For a moment, the Lakivot simply stared at him.

Then something unexpected happened.

The creature turned toward the castle.

Toward the settlement.

Toward the distant mine entrance.

Its playful demeanor faded slightly.

Not completely.

But enough.

Luna slowly sat upright.

Then, with surprising seriousness for such a small creature, she gave a single nod.

Lin Yue blinked.

Liraya blinked.

Even Nille paused.

A moment later, Luna returned to rubbing against his arm as though nothing unusual had happened.

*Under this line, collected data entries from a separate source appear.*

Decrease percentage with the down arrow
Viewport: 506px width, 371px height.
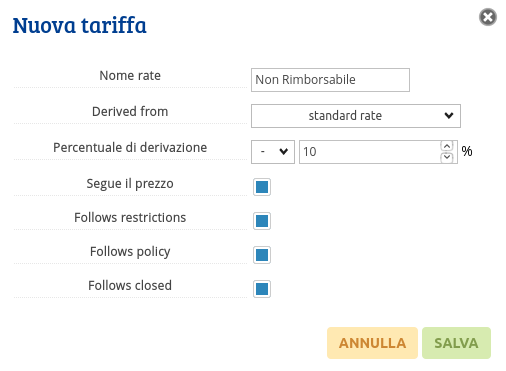pyautogui.click(x=447, y=157)
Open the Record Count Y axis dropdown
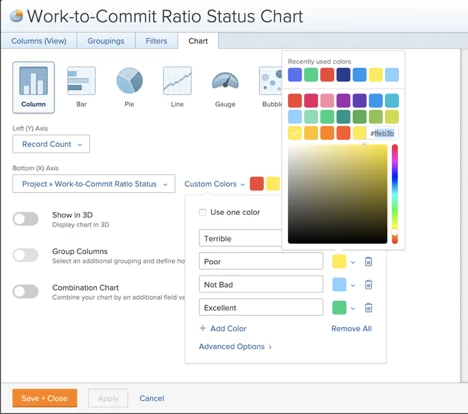Viewport: 468px width, 414px height. tap(51, 144)
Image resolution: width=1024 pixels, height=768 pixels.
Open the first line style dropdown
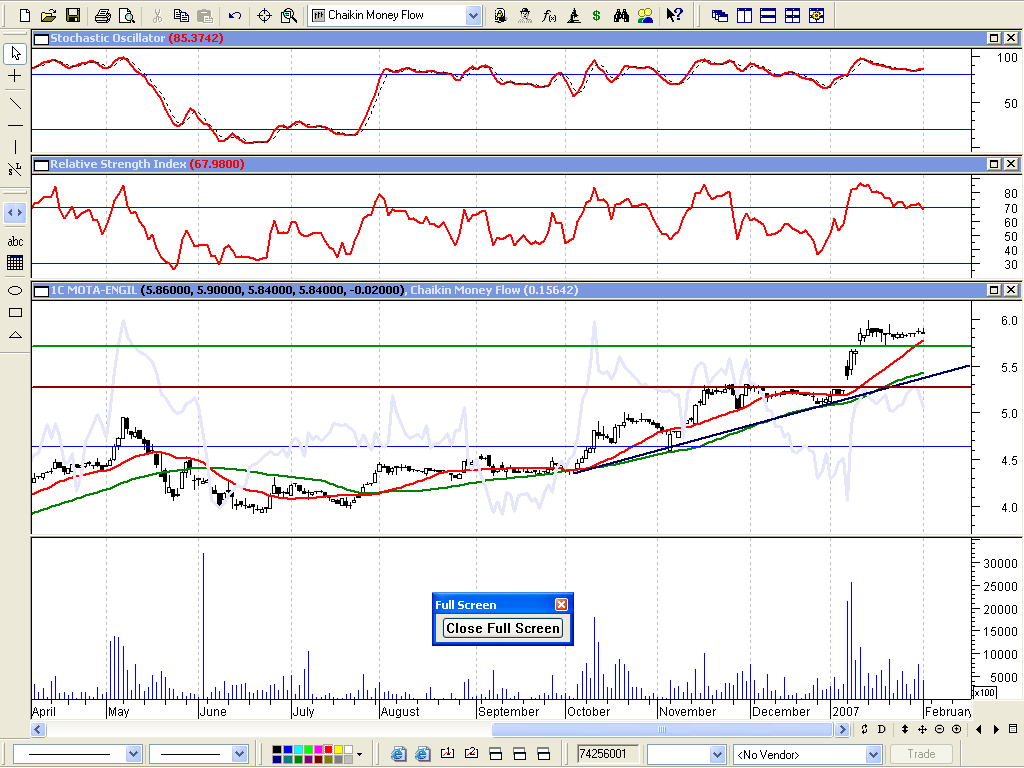point(133,754)
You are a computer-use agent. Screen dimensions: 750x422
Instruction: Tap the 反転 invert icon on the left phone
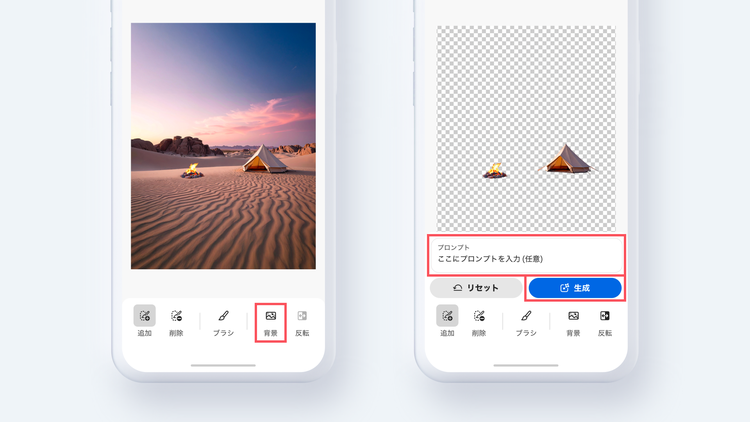[x=302, y=321]
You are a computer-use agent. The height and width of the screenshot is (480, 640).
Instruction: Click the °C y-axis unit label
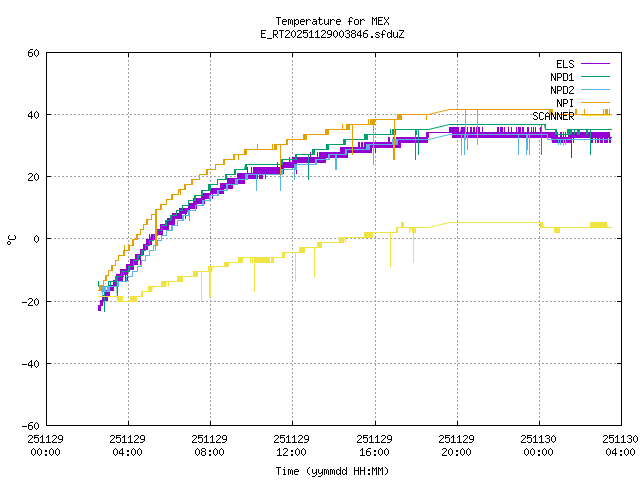(11, 239)
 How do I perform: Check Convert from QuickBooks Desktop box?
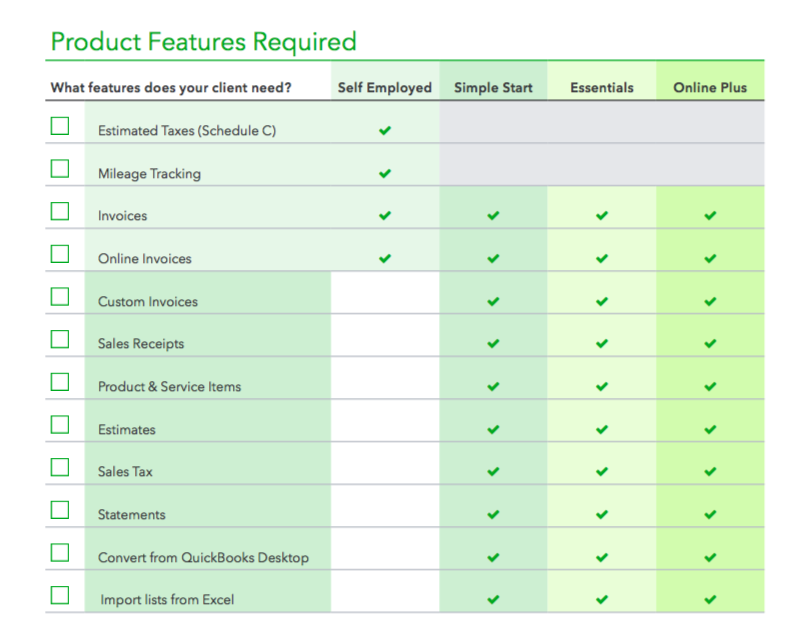tap(60, 553)
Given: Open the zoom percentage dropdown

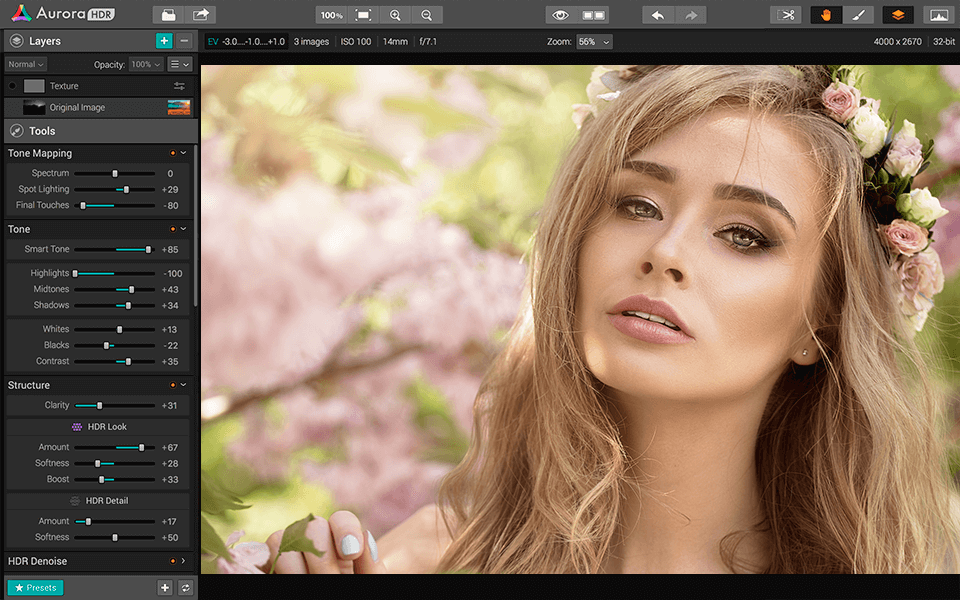Looking at the screenshot, I should tap(594, 42).
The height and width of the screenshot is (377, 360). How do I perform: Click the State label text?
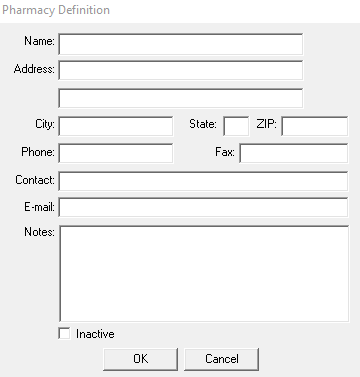pos(203,124)
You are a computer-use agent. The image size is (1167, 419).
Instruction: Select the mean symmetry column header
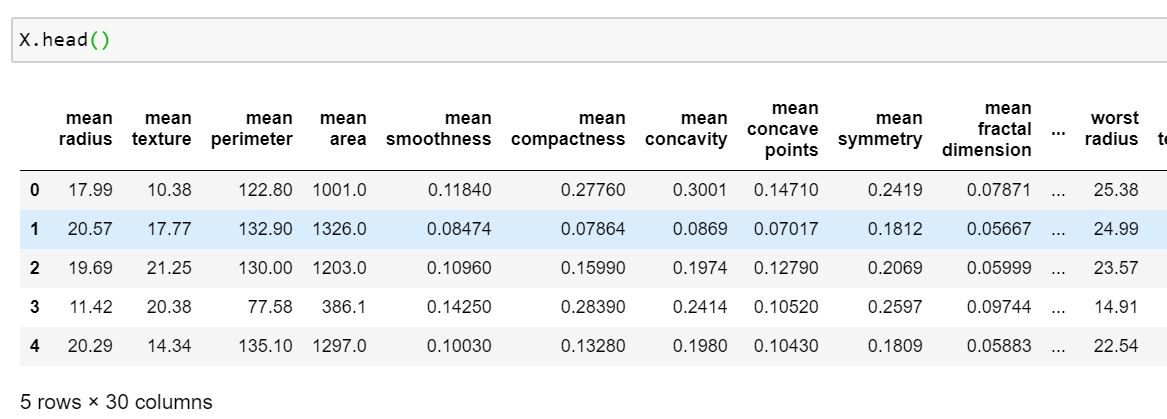[880, 129]
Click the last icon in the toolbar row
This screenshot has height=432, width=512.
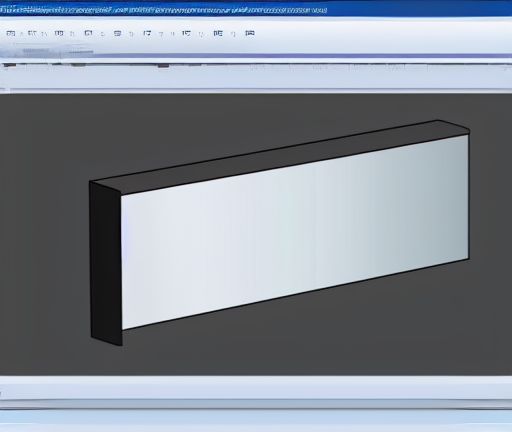[250, 33]
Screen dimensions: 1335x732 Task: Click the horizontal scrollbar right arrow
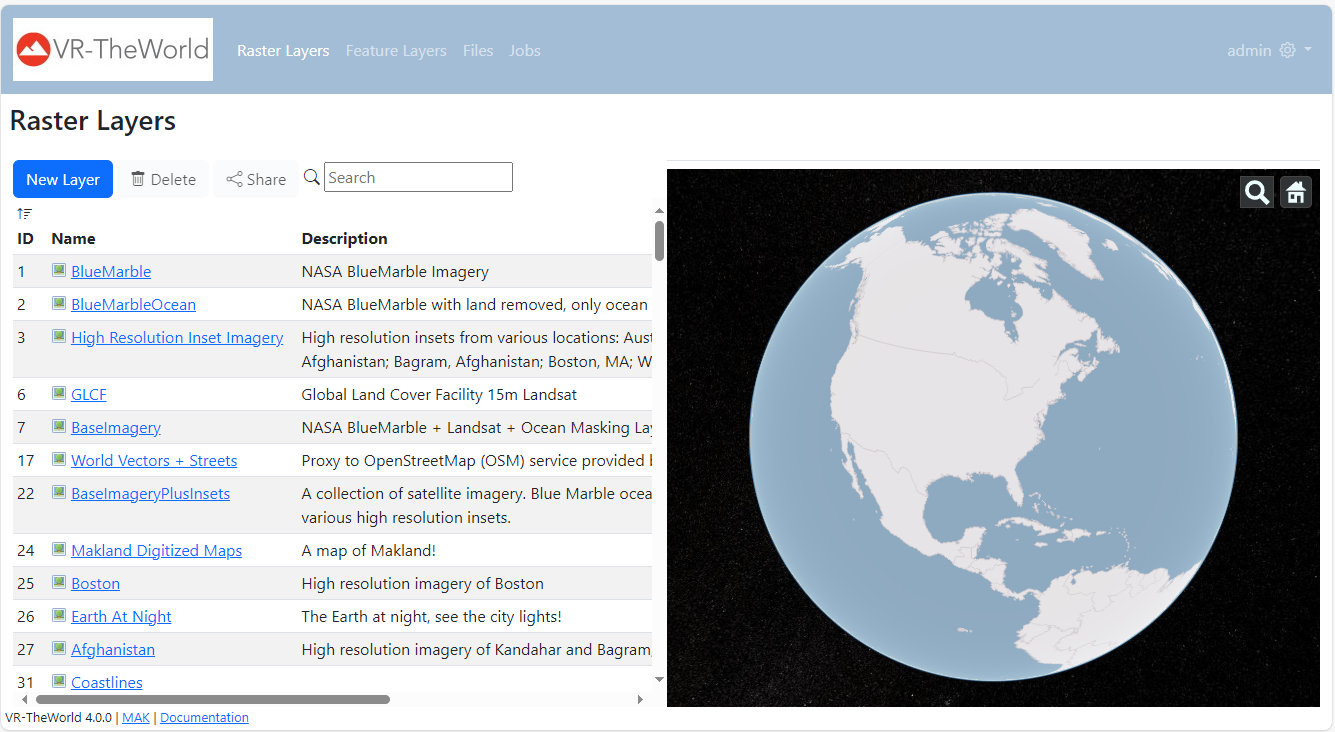coord(640,700)
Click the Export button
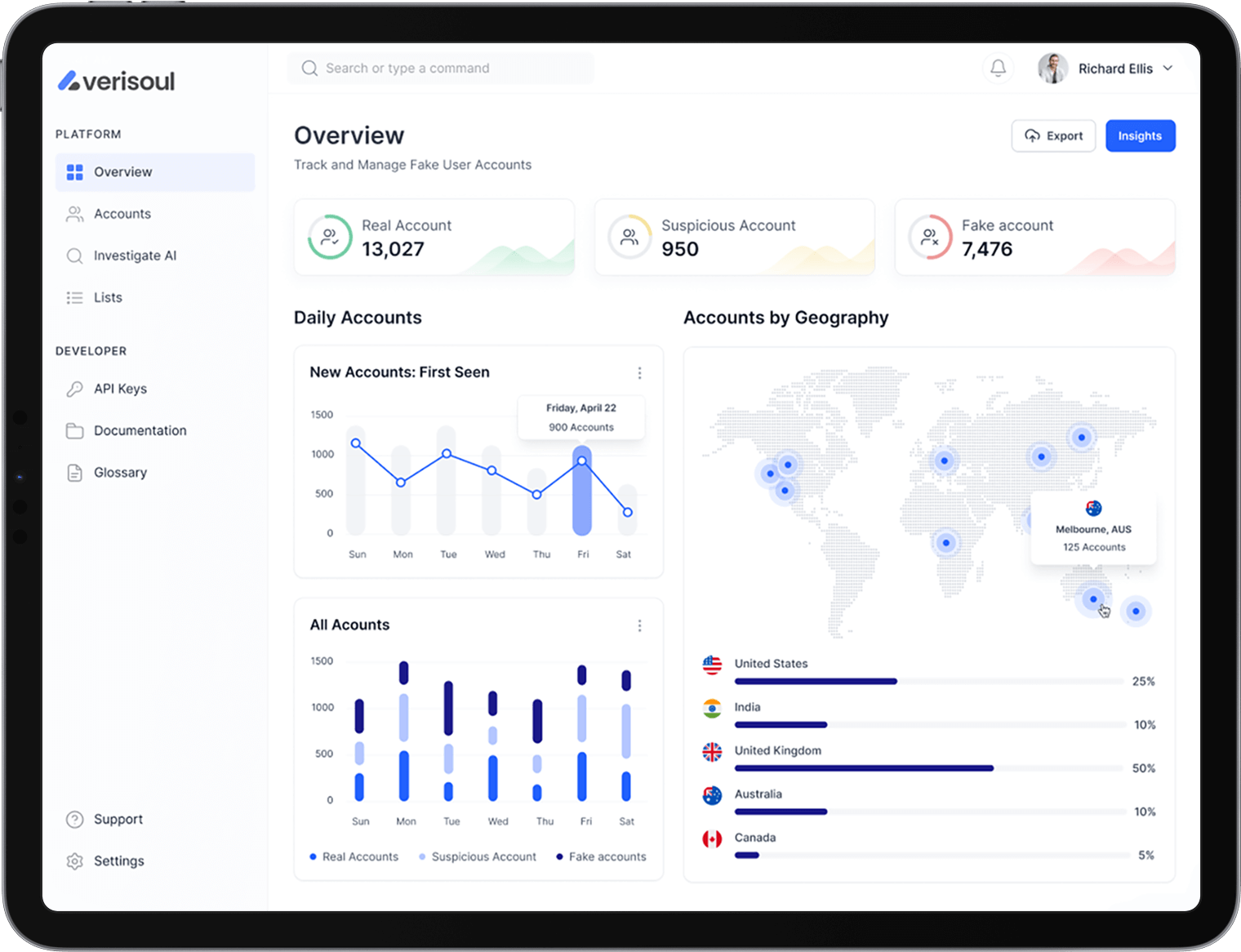Image resolution: width=1241 pixels, height=952 pixels. [x=1053, y=136]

Lin Yue burst into laughter.

"I swear that thing understood every word."

"Maybe," Nille replied.

Liraya looked equally stunned.

"Can Lakivots do that?"

"Considering everything we've seen recently?" Lin Yue said. "I'm not ruling anything out."

Nille smiled and gave Luna one final pat on the head before standing.

The creature remained beside Liraya, though her golden eyes continued following him.

Watching.

Waiting.

As though she truly intended to honor the promise she had just been given.

For some reason, Nille found that reassuring.

The castle.

The settlement.

The tomb beneath the mine.

For now, they would remain in good hands.

And with that burden eased, he and Lin Yue finally turned toward the road leading away from the settlement.

Ahead lay Yamatai Island.

Behind them remained the secrets of the past.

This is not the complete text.